Повадился ходить Зихно в мир, прельщать молодых девиц. О том доносили игумену. Поликарп дивился: и откуда в смиренном богомазе такая удаль?.. Пробовал увещевать Зихно, читал ему выдержки из святого писания. Но, когда, загрустив, за одно утро разукрасил богомаз стены чернецкой обители непотребными ликами, осерчал игумен.
...Лежал Зихно в порубе, вспоминал сладости привольной жизни и улыбался.
Утром пришли за ним два дюжих монаха, вытащили его на свет, вывели за ворота лавры, надавали затрещин и бросили вслед покатившемуся под горку богомазу его худой мешок с красками и кистями.
2
Хорошо летом в лесу — сухо, духмяно. В зарев комарье уже отошло, дышится легко; каждый листик, каждая травинка будто звенит в прозрачном воздухе. Полянки выстланы плотной травой, под кустами, в тени, пахнущей перегноем, притаились, прижались друг к дружке, будто малые зайчата, коричневые грибы с масляной блестящей головкой. Срежешь один гриб, срежешь другой, поглядишь по сторонам, а их видимо-невидимо по всей полянке разбежалось: только бери, только бросай в корзину. Обойдешь таких три-четыре куста — и можно домой поворачивать: грибы некуда класть. А дома вздуешь в печи огонь, начистишь грибков, нагрузишь на сковороду большой горой — аж дух захватит от такого лакомства... Хорошее, славное дело — грибы. Без грибов на исходе лета лес скучный. Грибы да ягоды — забава старому и молодому. А бруснику не только бабы, но и мужики выходят заготавливать впрок. Хорош из брусники настой, а квас и того лучше...

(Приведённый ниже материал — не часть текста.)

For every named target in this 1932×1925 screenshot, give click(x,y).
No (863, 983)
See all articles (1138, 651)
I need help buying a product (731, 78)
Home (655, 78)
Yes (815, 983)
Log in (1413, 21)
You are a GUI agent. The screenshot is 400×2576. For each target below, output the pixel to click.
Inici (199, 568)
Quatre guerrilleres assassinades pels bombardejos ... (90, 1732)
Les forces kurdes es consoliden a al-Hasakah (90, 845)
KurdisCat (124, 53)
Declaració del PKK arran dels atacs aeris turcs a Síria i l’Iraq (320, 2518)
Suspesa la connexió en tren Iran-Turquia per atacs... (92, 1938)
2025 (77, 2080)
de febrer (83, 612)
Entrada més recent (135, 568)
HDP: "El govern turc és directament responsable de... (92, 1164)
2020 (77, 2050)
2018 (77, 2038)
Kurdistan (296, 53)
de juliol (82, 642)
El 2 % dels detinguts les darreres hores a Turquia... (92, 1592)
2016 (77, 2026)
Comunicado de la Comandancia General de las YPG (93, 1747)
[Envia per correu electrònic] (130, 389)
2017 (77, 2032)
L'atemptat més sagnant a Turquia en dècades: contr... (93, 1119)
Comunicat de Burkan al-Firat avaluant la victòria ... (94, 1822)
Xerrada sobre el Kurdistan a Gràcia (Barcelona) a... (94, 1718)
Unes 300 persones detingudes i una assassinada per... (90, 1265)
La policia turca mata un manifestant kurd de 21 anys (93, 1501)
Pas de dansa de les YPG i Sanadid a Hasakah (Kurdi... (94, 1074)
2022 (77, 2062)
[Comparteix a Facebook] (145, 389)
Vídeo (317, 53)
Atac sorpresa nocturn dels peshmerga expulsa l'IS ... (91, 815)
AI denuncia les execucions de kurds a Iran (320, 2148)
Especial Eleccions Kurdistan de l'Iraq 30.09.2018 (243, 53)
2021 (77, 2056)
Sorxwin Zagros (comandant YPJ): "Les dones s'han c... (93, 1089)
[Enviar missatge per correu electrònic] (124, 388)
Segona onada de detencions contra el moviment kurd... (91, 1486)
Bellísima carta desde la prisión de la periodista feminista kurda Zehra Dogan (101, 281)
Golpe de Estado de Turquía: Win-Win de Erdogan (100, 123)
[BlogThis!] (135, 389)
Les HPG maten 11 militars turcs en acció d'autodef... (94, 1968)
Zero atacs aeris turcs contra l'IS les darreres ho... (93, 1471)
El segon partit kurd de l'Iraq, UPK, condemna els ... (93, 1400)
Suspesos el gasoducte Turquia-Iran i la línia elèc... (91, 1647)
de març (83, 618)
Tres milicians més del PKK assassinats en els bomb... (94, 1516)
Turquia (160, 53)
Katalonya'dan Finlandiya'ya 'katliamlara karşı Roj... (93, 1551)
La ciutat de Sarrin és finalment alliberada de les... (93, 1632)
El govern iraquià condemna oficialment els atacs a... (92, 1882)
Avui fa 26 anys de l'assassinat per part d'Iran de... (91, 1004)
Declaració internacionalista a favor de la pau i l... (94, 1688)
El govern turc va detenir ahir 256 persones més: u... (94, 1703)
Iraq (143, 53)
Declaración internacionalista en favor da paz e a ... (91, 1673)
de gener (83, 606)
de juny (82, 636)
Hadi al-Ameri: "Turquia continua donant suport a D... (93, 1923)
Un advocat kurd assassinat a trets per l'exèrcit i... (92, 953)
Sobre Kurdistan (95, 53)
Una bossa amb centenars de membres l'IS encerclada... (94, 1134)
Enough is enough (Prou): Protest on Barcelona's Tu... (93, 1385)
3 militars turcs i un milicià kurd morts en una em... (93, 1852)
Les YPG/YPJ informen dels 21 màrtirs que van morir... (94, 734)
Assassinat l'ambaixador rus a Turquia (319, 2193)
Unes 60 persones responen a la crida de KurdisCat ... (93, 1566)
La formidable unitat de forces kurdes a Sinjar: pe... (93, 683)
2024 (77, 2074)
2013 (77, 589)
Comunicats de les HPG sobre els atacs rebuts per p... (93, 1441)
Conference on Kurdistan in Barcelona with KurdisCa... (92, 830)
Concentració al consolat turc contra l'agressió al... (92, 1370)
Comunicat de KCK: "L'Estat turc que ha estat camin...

Раненько поутру шел Зихно через лес. Долго добирался он до Москвы. Пробовал осесть в Чернигове, однако до черниговского епископа уж докатилась о нем молва, и к руке своей богомаза он не допустил. Потолкался Зихно по монастырям, но и в монастырях отвечали одинаково: «Богомазы нам не нужны». Тогда вскинул он на плечи мешок с кистями и красками и подался на север. Где к мужицкому обозу пристанет, где к купцам...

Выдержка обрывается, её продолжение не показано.